(Recorded data begins)
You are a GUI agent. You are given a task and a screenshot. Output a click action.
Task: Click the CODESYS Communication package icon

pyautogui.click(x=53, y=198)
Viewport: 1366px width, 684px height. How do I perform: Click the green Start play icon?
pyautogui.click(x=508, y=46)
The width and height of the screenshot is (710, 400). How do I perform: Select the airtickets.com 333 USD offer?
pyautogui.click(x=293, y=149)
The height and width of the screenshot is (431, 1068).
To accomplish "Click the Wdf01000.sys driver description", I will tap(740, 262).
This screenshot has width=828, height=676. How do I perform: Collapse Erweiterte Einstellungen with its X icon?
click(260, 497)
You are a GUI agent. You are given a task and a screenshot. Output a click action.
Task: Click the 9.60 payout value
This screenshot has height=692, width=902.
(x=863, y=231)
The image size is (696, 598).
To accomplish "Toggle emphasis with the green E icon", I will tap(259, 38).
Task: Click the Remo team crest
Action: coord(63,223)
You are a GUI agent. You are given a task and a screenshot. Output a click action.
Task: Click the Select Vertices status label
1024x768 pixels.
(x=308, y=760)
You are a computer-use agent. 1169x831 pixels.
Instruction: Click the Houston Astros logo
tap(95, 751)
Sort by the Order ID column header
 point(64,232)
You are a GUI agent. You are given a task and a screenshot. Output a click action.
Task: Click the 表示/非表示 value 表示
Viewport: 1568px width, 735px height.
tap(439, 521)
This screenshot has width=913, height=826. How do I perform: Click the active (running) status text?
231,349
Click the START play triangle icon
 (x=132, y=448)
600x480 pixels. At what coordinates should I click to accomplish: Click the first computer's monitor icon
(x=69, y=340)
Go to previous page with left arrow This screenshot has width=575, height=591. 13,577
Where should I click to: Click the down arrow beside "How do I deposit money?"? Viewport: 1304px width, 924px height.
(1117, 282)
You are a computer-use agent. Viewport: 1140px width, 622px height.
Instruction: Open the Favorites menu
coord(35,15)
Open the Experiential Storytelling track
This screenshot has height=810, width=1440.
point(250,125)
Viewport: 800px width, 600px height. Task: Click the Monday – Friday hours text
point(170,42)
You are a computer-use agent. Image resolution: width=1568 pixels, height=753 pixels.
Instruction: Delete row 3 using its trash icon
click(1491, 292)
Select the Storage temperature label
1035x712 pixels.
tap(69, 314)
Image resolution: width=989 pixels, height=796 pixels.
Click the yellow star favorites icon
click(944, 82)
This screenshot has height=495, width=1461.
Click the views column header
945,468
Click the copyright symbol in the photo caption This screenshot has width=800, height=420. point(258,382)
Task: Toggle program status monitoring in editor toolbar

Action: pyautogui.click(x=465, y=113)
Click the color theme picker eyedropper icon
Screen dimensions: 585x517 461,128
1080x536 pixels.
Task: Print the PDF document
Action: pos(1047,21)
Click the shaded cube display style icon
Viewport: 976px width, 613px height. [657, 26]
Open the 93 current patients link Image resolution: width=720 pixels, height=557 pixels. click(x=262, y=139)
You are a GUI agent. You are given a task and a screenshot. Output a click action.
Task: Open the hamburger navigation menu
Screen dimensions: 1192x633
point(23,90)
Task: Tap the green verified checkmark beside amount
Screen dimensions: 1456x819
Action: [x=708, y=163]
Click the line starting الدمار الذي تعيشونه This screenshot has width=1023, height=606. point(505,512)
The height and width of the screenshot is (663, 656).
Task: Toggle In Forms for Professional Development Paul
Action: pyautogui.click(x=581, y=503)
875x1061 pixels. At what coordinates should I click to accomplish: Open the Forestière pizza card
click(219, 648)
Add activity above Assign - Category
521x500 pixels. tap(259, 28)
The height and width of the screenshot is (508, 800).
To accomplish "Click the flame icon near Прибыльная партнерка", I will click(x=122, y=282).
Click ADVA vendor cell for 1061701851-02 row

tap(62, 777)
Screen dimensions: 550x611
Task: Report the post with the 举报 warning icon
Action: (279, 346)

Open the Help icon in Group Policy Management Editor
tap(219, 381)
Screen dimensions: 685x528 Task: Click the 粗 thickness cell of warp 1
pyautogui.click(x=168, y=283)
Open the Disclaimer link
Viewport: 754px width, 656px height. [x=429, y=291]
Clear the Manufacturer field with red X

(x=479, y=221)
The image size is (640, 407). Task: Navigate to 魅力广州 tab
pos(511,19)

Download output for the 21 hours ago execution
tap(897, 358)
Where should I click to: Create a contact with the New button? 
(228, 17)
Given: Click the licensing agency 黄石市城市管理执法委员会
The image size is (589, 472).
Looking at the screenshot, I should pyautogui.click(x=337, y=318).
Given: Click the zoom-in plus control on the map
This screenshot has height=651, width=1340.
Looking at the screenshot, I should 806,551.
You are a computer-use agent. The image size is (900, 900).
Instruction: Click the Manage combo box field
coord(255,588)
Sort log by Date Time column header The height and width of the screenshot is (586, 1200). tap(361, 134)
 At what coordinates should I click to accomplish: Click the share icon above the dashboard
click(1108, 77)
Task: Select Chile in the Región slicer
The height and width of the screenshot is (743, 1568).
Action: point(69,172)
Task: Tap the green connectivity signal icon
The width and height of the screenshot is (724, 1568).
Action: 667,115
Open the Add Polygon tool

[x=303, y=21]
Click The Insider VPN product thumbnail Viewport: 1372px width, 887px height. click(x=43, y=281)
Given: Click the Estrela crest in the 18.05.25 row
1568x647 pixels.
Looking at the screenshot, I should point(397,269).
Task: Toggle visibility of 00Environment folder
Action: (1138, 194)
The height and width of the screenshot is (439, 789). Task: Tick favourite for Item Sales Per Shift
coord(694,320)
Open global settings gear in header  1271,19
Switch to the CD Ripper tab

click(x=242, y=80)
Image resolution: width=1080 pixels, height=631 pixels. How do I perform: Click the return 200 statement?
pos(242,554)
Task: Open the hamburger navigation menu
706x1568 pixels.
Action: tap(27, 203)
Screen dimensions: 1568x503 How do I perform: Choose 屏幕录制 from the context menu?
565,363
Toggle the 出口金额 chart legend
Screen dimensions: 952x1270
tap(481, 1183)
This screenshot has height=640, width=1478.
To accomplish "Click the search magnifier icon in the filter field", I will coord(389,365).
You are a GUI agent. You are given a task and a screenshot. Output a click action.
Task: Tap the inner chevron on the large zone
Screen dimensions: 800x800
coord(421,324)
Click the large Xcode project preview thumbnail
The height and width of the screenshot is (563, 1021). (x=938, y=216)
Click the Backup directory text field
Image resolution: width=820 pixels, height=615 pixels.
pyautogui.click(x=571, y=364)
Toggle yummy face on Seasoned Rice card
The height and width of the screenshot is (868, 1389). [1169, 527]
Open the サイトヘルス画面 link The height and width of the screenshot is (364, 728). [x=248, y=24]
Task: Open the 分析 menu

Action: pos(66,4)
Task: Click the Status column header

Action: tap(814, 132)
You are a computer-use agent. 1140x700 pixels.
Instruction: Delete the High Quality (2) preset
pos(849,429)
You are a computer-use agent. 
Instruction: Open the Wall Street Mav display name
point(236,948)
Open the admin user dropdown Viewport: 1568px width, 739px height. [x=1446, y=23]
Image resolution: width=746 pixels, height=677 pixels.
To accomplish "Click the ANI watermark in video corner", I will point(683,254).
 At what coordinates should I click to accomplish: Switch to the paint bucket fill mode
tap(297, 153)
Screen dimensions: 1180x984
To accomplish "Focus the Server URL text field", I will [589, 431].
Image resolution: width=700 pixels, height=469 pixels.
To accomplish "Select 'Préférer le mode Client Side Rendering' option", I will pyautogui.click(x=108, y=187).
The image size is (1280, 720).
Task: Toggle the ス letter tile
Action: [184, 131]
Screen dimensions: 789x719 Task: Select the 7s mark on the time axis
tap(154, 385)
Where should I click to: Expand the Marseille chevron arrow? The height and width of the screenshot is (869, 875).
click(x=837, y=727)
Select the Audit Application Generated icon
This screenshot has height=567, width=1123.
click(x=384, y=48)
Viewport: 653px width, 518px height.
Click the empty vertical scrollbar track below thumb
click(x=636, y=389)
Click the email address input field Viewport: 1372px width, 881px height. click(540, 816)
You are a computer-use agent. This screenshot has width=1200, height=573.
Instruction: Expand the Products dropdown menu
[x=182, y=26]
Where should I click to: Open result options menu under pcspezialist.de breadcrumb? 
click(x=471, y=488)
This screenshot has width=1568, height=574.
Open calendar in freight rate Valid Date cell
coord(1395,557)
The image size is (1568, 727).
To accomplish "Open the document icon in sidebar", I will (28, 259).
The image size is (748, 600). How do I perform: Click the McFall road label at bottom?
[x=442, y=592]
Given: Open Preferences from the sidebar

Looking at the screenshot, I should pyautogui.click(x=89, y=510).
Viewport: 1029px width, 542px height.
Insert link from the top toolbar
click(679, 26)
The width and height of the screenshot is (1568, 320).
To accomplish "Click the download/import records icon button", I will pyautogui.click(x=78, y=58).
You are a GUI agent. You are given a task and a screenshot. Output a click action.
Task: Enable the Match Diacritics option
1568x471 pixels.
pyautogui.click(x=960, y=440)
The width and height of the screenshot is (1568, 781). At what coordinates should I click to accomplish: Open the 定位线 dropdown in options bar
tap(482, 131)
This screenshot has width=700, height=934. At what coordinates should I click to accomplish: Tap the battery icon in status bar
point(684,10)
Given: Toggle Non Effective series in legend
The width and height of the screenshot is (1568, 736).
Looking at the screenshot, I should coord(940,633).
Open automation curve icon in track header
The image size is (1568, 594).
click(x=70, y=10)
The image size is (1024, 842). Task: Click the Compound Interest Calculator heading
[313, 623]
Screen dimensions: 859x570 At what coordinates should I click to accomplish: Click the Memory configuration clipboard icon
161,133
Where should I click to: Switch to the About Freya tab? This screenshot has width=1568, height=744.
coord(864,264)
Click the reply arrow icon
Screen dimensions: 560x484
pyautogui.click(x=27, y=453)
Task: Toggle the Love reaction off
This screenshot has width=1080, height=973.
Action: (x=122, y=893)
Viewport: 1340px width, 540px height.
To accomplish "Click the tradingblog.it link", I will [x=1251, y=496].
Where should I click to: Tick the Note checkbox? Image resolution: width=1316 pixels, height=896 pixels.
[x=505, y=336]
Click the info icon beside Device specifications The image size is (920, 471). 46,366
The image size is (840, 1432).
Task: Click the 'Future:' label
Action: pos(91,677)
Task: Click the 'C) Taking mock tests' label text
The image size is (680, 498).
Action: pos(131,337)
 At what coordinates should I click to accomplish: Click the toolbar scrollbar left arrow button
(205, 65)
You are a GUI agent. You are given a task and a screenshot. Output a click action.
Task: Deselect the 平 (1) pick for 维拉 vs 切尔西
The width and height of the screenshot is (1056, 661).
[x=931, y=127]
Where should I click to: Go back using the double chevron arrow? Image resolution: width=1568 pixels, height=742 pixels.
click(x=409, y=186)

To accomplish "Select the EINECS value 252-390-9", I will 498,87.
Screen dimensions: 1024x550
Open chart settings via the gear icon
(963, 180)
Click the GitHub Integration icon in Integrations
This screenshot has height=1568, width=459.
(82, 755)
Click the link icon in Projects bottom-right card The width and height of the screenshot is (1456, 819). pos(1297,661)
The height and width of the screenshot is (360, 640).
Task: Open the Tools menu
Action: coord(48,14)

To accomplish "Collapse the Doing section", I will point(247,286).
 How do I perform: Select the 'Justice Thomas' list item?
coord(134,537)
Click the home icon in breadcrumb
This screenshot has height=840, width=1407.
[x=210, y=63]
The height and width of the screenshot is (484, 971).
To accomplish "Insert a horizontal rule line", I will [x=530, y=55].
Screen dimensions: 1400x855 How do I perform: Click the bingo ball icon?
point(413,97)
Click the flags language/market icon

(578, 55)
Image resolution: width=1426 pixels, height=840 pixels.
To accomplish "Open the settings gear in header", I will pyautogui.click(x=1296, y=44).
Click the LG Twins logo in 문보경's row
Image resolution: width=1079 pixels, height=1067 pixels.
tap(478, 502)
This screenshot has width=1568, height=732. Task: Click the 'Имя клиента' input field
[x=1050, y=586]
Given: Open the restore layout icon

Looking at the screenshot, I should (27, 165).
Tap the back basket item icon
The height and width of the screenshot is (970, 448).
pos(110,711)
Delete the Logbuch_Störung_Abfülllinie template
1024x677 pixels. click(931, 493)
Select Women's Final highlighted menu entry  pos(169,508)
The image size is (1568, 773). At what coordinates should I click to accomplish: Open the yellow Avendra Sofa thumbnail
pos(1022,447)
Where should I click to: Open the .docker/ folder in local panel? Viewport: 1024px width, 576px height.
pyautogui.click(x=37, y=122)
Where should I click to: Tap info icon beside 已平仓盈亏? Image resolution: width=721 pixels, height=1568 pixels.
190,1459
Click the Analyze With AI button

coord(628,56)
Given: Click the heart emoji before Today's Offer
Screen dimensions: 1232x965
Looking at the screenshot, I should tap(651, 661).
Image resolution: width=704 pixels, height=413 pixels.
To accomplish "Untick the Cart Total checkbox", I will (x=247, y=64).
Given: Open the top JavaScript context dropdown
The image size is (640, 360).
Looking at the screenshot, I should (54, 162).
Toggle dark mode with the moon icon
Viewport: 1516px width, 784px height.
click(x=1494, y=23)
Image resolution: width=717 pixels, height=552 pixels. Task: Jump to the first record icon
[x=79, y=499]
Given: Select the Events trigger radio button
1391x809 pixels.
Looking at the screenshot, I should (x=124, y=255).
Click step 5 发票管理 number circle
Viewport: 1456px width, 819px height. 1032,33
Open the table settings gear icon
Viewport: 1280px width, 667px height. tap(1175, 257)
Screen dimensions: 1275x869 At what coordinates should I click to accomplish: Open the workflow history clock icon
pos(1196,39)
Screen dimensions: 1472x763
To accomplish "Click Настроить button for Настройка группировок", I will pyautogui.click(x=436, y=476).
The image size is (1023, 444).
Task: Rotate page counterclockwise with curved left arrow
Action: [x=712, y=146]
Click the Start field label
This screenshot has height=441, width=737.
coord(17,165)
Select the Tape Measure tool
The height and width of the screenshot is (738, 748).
(Recorded data ends)
**What you will do**
Go to the line in the material above that contains "The image size is (640, 407)." and copy exactly from there through the line that contains "Given: Click the licensing", stopping after it.

**Response**
The image size is (640, 407). Task: Navigate to 魅力广州 tab
pos(511,19)

Download output for the 21 hours ago execution
tap(897, 358)
Where should I click to: Create a contact with the New button? 
(228, 17)
Given: Click the licensing agency 黄石市城市管理执法委员会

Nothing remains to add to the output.